» **The task**
Your result should be the lines holding the word "will", copied from the entries below.

::::::::

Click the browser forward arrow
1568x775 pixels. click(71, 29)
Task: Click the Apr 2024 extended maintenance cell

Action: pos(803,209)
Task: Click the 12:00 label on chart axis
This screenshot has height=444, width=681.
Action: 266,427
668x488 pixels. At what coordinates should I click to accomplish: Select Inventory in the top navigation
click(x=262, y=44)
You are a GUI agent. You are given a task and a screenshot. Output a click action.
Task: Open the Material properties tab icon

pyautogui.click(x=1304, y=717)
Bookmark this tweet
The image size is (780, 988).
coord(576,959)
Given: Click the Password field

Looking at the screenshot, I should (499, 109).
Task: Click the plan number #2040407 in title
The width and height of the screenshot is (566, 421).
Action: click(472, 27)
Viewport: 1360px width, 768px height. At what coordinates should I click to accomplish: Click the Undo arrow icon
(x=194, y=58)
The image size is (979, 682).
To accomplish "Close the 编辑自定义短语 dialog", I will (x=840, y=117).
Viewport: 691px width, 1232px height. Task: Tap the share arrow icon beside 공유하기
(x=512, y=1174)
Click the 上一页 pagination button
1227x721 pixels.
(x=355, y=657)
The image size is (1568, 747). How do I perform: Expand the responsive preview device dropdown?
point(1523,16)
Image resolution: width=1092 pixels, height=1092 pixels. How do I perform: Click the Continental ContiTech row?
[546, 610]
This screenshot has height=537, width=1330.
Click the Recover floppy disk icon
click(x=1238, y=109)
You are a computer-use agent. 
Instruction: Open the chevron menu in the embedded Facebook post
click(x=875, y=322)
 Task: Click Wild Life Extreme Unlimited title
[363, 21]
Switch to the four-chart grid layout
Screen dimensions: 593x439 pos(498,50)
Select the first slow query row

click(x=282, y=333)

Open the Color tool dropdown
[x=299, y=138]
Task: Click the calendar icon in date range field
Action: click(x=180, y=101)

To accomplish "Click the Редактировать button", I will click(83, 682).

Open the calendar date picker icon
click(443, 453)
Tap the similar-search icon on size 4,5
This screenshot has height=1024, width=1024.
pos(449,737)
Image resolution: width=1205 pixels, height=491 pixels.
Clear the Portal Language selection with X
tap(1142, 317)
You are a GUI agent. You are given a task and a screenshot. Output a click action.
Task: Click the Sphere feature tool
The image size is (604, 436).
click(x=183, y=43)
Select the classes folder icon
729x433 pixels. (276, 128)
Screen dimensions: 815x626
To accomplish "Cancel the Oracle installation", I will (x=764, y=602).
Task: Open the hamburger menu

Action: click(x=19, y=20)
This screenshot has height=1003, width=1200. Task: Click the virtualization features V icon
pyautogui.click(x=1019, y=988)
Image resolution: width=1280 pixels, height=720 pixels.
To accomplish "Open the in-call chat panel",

::::::::

» **Response below**
To accomplish "Close the 编辑自定义短语 dialog", I will (x=840, y=117).
To accomplish "Click the Редактировать button", I will click(83, 682).
To accomplish "Cancel the Oracle installation", I will (x=764, y=602).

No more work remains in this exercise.